Aim:
Retype the stretch of the listing from the line containing "The image size" through the line containing "click(236, 718)", with the pictures left out.

Material for this task:
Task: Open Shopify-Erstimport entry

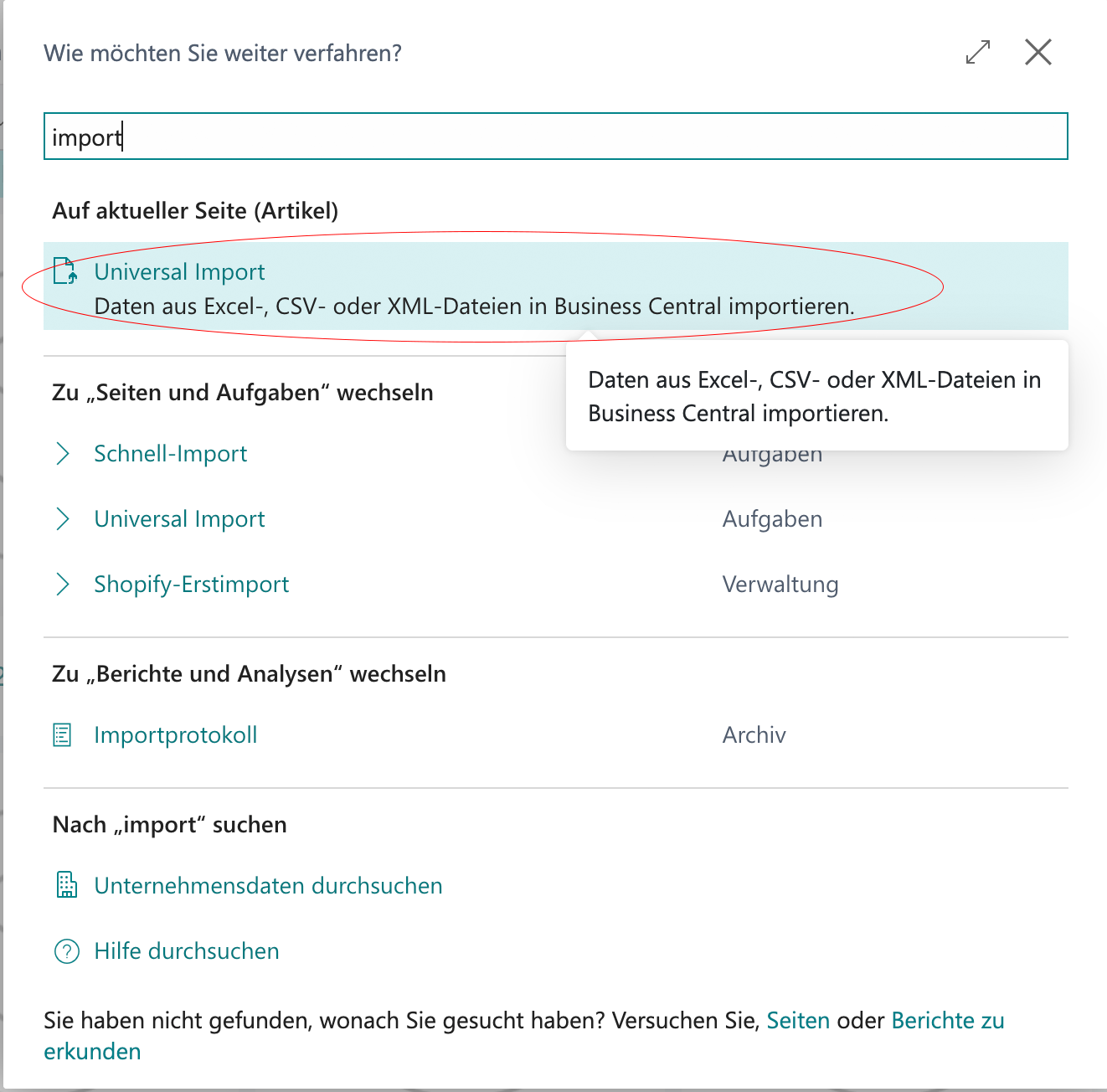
==
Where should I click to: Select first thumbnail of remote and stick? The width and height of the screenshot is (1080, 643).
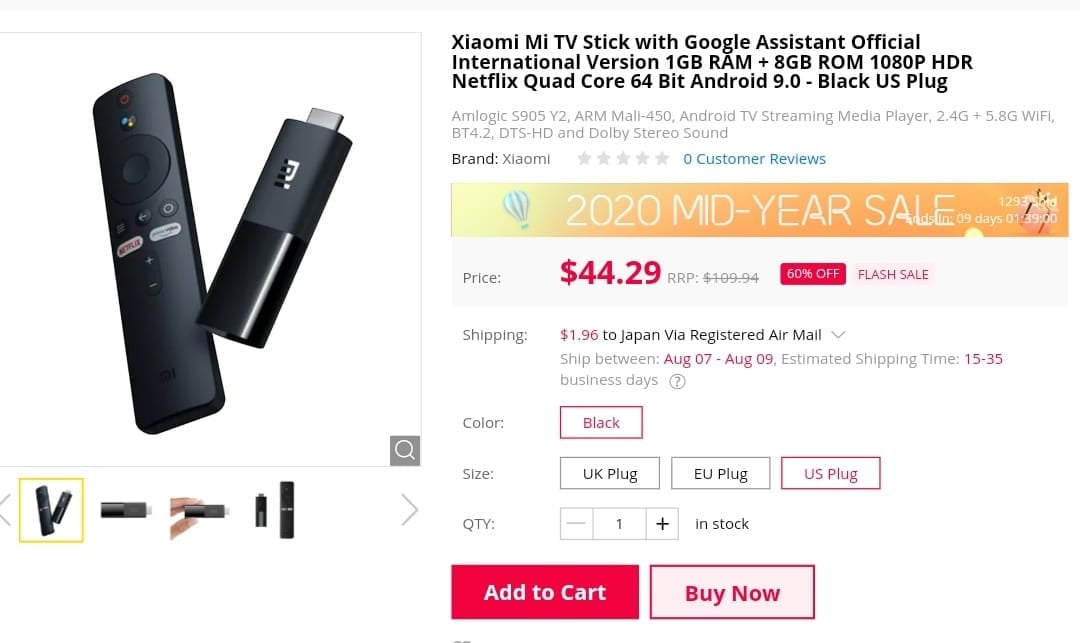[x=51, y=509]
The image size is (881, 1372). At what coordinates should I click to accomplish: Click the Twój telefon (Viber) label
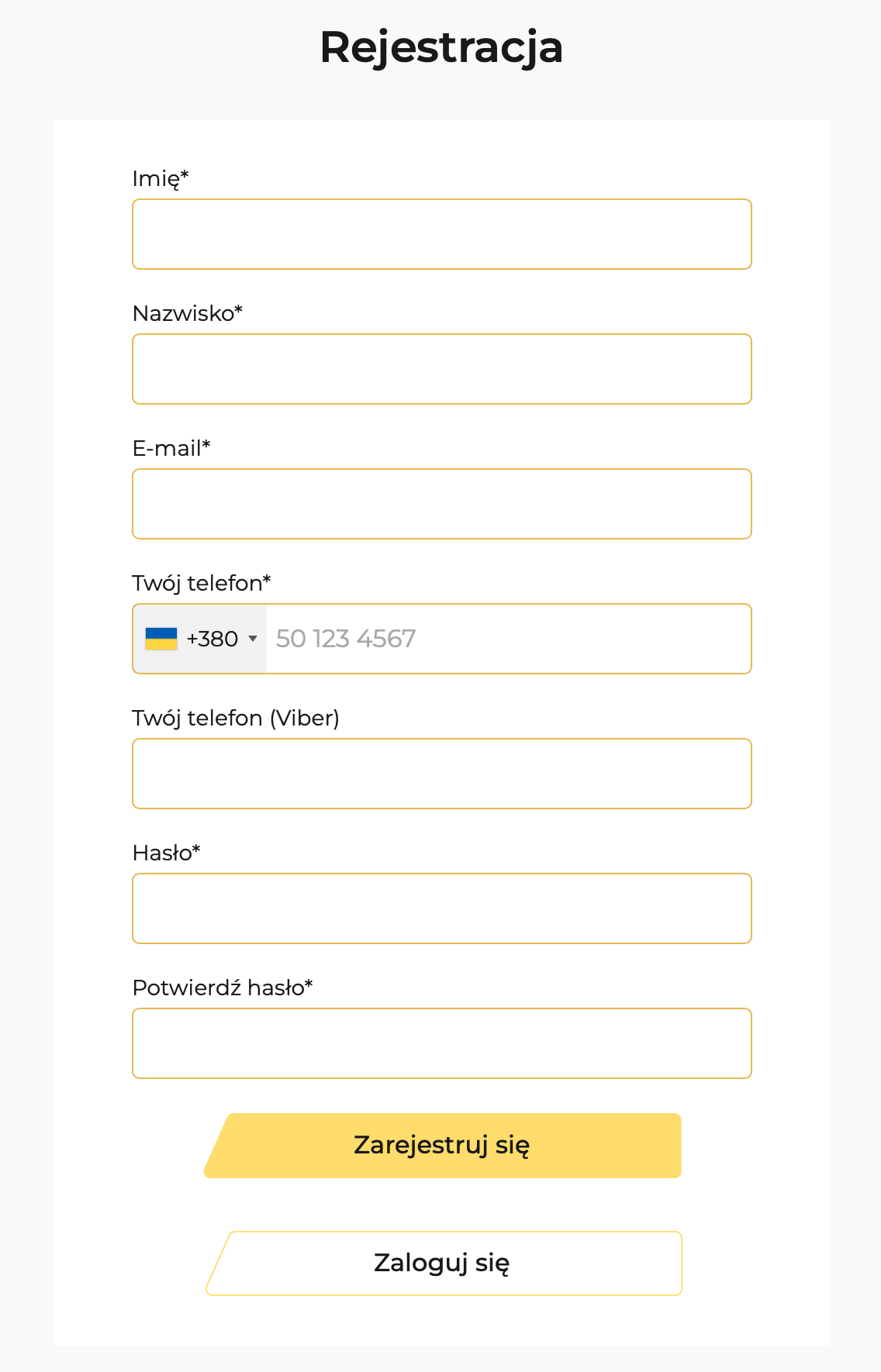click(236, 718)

Full response:
The image size is (881, 1372). At what coordinates should I click to accomplish: Click the Twój telefon (Viber) label
click(236, 718)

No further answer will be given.